Years ago I lived in Belgium, in an area that I would consider the middle of nowhere had it been in America. Roughly an hour away from major cities, farm animals behind my apartment, and no tall buildings as far as the eye could see. Despite this, I didn’t really consider it the middle of nowhere, primarily because I wasn’t in America. The culture was different, the vibe was not threatening to me as a Black guy in this “country part” of this foreign land. However, a friend of mine felt it was just as bad as being in the middle of nowhere in America. Racism was still an issue, unfair treatment by local law enforcement and business owners, there were farm animals and the ripe smell of cow manure in spring. Both of us are from big cities kind of. My home city being Chicago and his being Atlanta. At the time I couldn’t see how this place was the same to him of all people.
How much of our reality is shaped by perspective, or is that perspective shaped by reality?

# MATERIAL PROVIDED
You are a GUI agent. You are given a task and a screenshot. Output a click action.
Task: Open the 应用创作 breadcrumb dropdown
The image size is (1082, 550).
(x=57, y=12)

# GOALS
**A.** In the passage about living in Belgium, why didn't the writer consider the area the middle of nowhere? Answer in one to three sentences.
**B.** Extract the stretch from "Years ago I" through "of all people." in the passage about living in Belgium, word for word.
The material after the passage about living in Belgium is separate from it.

# EXERCISE RESULTS
**A.** The writer didn't see it that way mainly because the area wasn't in America. The culture was different, and the atmosphere didn't feel threatening to the writer as a Black man in that rural part of a foreign country.

**B.**
Years ago I lived in Belgium, in an area that I would consider the middle of nowhere had it been in America. Roughly an hour away from major cities, farm animals behind my apartment, and no tall buildings as far as the eye could see. Despite this, I didn’t really consider it the middle of nowhere, primarily because I wasn’t in America. The culture was different, the vibe was not threatening to me as a Black guy in this “country part” of this foreign land. However, a friend of mine felt it was just as bad as being in the middle of nowhere in America. Racism was still an issue, unfair treatment by local law enforcement and business owners, there were farm animals and the ripe smell of cow manure in spring. Both of us are from big cities kind of. My home city being Chicago and his being Atlanta. At the time I couldn’t see how this place was the same to him of all people.